Excerpt to read:
- - - - -
0

I am getting an exception attempting to parse the # character using Tatsu:

import tatsu

grammar = r'''
@@comments :: //
@@eol_comments :: //

start = '#' ;
'''

print(tatsu.__version__)

parser = tatsu.compile(grammar)
ast = parser.parse('#', trace=True)
5.8.3
↙start ~1:1
#
≢'#' 
≢start ~1:1
#

...

tatsu.exceptions.FailedToken: (1:1) expecting '#' :
#
^
start

If I change the # to a in both the grammar and the text then it is successful. I think the issue might be that # indicates a grammar comment in Tatsu, but I'm not sure how to escape it.

Patrick
  • 147
  • 1
  • 15

2 Answers2

0

The problem here is that config.eol_comments_re is not being overridden with the @@eol_comments definition.

Could you post an issue for this problem at https://github.com/neogeny/TatSu/issues?
- - - - -
Extracted records:
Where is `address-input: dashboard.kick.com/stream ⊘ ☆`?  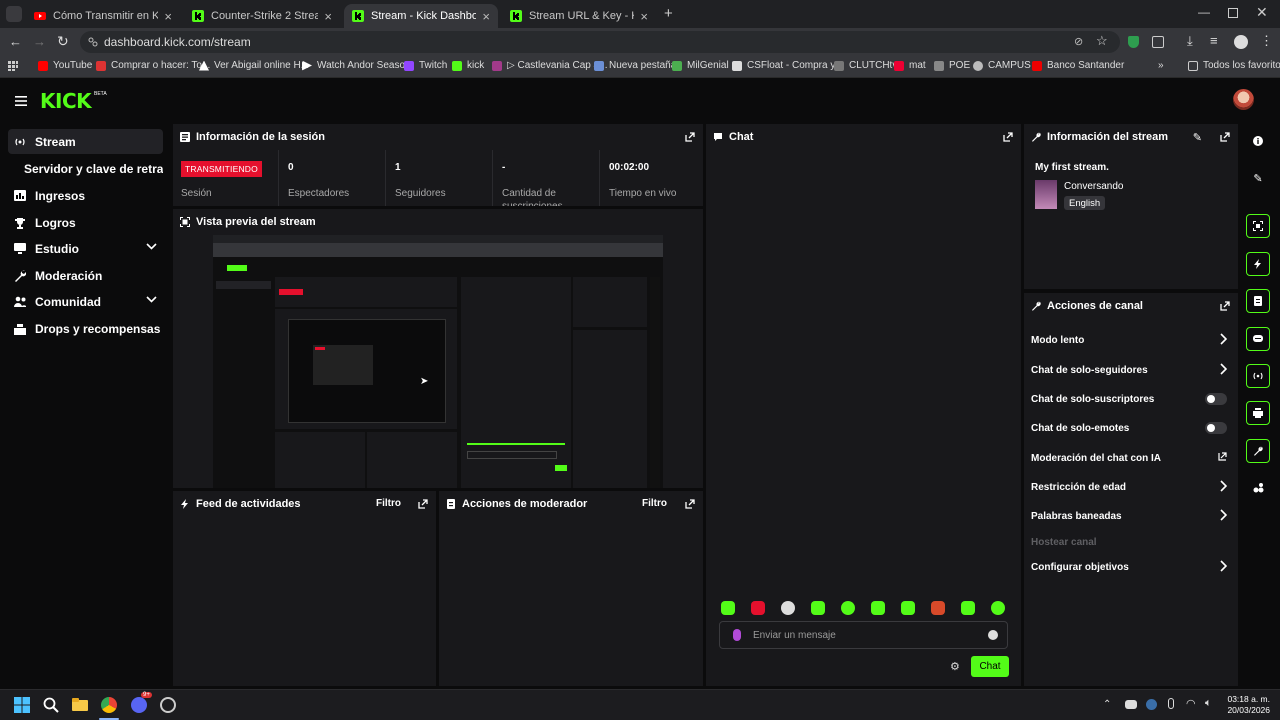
- - - - -
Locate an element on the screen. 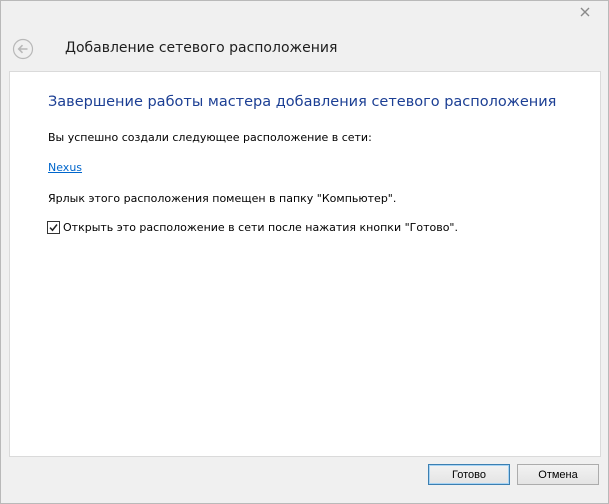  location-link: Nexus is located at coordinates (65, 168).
- - - - -
Tasks:
a - In the TatSu thread, list every dotted name that begins with "tatsu."
b - Retype the TatSu thread from "import tatsu" to "ast = parser.parse('#', trace=True)".
c - Extend the TatSu thread past its final sentence.

Replies:
a -
tatsu.__version__
tatsu.compile
tatsu.exceptions.FailedToken

b -
import tatsu

grammar = r'''
@@comments :: //
@@eol_comments :: //

start = '#' ;
'''

print(tatsu.__version__)

parser = tatsu.compile(grammar)
ast = parser.parse('#', trace=True)

c -
The other problem is that comments should not be checked while parsing a '' token.

Apalala
  • 9,017
  • 3
  • 30
  • 48
0

I researched this problem today for a long while, and found much room for improvement in TatSu.

Yet the conclusion is that // is a valid regex that matches zero input.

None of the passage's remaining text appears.